Which should return something like this.

| | A | B | C | D |
| 1 | 0.0 | 2.0 | 0.0 | 12.0 |
| 2 | 0.0 | 13.0 | 13.0 | 0.0 |
| 3 | 5.0 | 0.0 | 0.0 | 5.0 |

And in this scenario, all customers would be served with minimum total cost. But what if we had less availability of suppliers than total demand? The problem would then be infeasible and we would need to define which constraints should be violated to return some optimization result. In this problem, a simple suggestion would be to introduce artificial variables to meet the demands with unitary costs greater than those of attending from any of the original suppliers. Remember that the best strategy should be unique for each scenario discussed in real-world problems though.

For a deeper understanding of the theoretical aspects of Linear Programming, I strongly advise reading the related chapters in the books by Luenberger & Ye (2008) and Nocedal & Wright (2006).
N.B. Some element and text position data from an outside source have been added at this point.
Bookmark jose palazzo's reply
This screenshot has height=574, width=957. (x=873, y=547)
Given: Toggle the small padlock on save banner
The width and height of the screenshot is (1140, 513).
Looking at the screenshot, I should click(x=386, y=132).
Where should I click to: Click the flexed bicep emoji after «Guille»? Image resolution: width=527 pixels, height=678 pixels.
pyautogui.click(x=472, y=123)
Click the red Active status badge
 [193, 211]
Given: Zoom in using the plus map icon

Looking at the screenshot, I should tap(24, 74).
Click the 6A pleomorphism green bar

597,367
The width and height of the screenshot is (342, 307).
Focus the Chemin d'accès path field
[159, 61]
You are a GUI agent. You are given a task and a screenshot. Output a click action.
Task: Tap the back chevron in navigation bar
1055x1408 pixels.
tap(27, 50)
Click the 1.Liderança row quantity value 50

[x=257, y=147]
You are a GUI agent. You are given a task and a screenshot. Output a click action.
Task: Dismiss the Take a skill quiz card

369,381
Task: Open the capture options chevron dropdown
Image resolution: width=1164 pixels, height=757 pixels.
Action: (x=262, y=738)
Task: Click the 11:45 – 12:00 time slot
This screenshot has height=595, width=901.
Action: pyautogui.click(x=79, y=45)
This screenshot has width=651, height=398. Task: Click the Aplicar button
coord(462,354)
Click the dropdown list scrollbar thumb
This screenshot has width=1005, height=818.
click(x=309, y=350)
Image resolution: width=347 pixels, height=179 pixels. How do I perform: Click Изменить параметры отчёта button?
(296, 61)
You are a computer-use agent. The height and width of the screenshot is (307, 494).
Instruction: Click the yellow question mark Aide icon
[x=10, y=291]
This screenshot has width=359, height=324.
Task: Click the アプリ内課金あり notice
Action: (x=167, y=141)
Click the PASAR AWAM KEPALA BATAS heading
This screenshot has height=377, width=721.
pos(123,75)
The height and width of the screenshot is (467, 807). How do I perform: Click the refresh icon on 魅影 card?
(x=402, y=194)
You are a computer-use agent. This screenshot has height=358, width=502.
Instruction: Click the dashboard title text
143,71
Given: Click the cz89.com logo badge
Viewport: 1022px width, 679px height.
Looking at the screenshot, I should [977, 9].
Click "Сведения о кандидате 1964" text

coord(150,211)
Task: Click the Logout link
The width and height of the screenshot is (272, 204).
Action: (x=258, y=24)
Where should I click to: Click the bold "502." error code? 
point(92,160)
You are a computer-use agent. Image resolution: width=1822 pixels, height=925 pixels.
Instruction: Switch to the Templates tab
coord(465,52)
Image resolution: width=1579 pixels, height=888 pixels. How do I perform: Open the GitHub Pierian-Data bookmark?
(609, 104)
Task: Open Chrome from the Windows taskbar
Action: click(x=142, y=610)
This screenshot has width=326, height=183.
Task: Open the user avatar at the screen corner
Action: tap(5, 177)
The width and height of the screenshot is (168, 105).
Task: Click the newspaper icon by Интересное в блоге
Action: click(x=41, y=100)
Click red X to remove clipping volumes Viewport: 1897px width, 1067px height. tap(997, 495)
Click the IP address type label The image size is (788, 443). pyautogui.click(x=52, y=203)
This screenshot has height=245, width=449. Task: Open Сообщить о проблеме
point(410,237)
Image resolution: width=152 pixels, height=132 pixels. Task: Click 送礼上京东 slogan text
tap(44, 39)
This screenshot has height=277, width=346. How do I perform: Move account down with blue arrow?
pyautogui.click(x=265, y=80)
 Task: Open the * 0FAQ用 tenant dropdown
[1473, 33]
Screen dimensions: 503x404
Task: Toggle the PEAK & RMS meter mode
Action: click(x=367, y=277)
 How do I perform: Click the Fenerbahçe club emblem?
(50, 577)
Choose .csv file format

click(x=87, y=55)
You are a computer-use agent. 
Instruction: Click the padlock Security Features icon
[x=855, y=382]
The concept of duality can be especially useful due to sensitivity analysis, an economic interpretation of the problem, and solution techniques (just to mention a few applications).

Operations Research makes extensive use of numerical optimization. The book by Winston & Goldberg (2004) can be very helpful for those interested in more applications of optimization besides some related sciences.

Some real-world problems include discrete variables, to formulate disjunctive problem aspects and integrality. I wrote a few medium articles on the subject, which might be helpful. See here an introduction to branch & bound, the classical knapsack problem, and the job-shop scheduling problem.

Some problems also include nonlinear functions in either the objective or constraints. If that’s the case, you might want to check this other article:

Throughout this article, some of the most relevant theoretical aspects of linear optimization have been explained in detail and illustrated with two practical implementation examples: the product mix and the transportation problems. The Python library scipy was used to solve the product-mix problem using matrix notation and both problems were modeled using the Python AML pyomo and solved using open-source solvers. The code used is entirely available for readers in this GIT repository.

Bynum, M. L. et al., 2021. Pyomo-optimization modeling in python. Springer.

Luenberger, D. G. & Ye, Y., 2008. Linear and Nonlinear Programming. 3rd ed. Stanford: Springer.

Nocedal, J. & Wright, S. J., 2006. Numerical Optimization. 2nd ed. New York: Springer New York.

Winston, W. L. & Goldberg, J. B., 2004. Operations research: applications and algorithms. 4th ed. Belmont, CA: Thomson Brooks/Cole Belmont.